Terminate le manifestazioni domenica 22 luglio la città di Genova rilevò i danni: le devastazioni cagionate da elementi violenti, mai arrestati nonostante le numerose chiamate alle forze dell'ordine da parte di cittadini e persino da parte dell'allora presidente della Provincia di Genova, attuale sindaco della città Marta Vincenzi, e nel corso degli scontri tra manifestanti e forze dell'ordine, causarono notevoli danni a proprietà private e pubbliche ed a distanza di anni, la grandissima maggioranza dei responsabili, sia tra i manifestanti che tra le forze dell'ordine, non è ancora stata identificata, mentre quasi tutti i fermati dalle forze dell'ordine, con un totale di 329 arresti, nei giorni degli scontri sono poi risultati estranei ai fatti contestati, o non sono state individuate responsabilità specifiche a loro carico.
Alcuni sospettarono la responsabilità da parte di simpatizzanti del movimento internazionale Black block, il cui arrivo dell'ala più estremista in Italia era stato preannunciato nelle settimane precedenti alle manifestazioni dalle autorità tedesche a quelle italiane ma, nonostante tali avvisi, essi non furono fermati alle frontiere diversamente da altri manifestanti, e i simpatizzanti di tale movimento solitamente usi rivendicare come propria pratica di lotta azioni simili compiute in passato, questa volta negarono la loro responsabilità, e prove della loro partecipazione non sono state trovate, perlomeno per quello che riguarda una partecipazione organizzata.

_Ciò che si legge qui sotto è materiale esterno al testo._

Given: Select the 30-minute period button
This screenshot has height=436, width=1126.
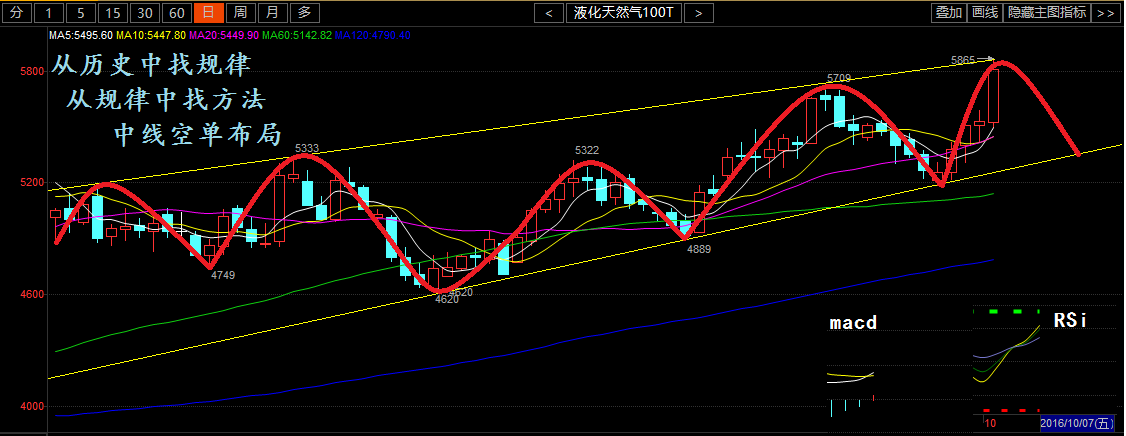Looking at the screenshot, I should click(146, 13).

Da testimonianze di manifestanti e giornalisti che seguivano i cortei autorizzati, risulterebbe che parte dei componenti del gruppo di "manifestanti violenti" che vestivano di nero e che si mossero liberamente per la città durante i cortei e le manifestazioni, non sembrava parlare italiano e suscitò polemiche anche la presenza dell'allora vice presidente del Consiglio Gianfranco Fini nella sala operativa della Questura genovese, presenza che, da diversi giornalisti dell'area di sinistra[100], venne messa in relazione ai molti abusi poi compiuti dalle forze dell'ordine.

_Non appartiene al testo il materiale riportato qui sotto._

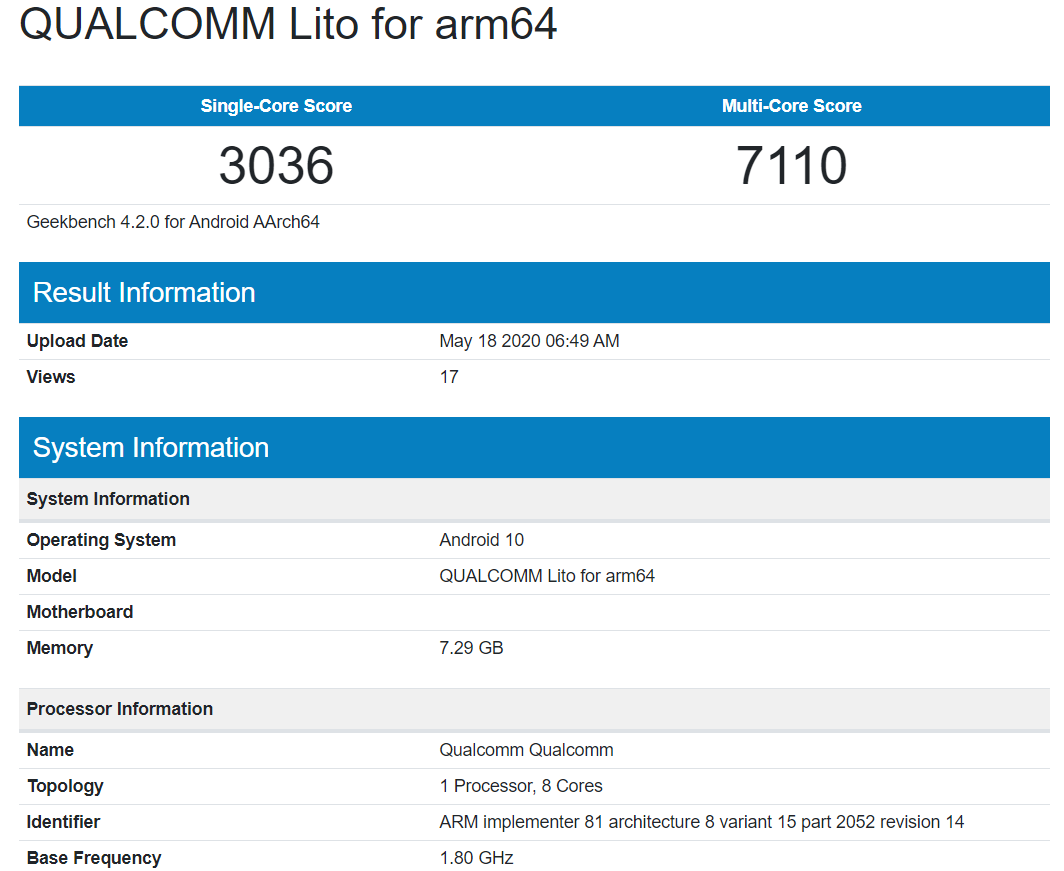1064x871 pixels.
Task: Click the multi-core score 7110
Action: pos(792,167)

Il 14 dicembre 2007 24 manifestanti son stati condannati in primo grado a complessivi 110 anni di carcere[101], le condanne riguardano gli scontri in via Tolemaide ed i cosiddetti fatti del "blocco nero"; tra i condannati 10 sono stati giudicati responsabili per devastazione e saccheggio, 13 per danneggiamento ed uno per lesioni, la resistenza a pubblico ufficiale è stata scriminata per tre imputati in quanto i giudici ritennero che la resistenza alle cariche della polizia durante il corteo delle tute bianche era legittima solo per tali tre imputati, al contrario dei danneggiamenti successivi.[102] In appello, nell'ottobre 2009, 15 dei manifestanti sono stati assolti, sia per l'intervento della prescrizione, sia perché la carica dei carabinieri in via Tolemaide è stata nuovamente valutata come illegittima e quindi la reazione a questa è stata considerata una forma di legittima difesa, sia con assoluzione piena per una manifestante già assolta in primo grado. Ai 10 condannati (accusati di devastazione e saccheggio) sono tuttavia state sensibilmente aumentate le pene rispetto a quelle erogate in primo grado, per un totale di 98 anni e 9 mesi di carcere.[103][104][105][106]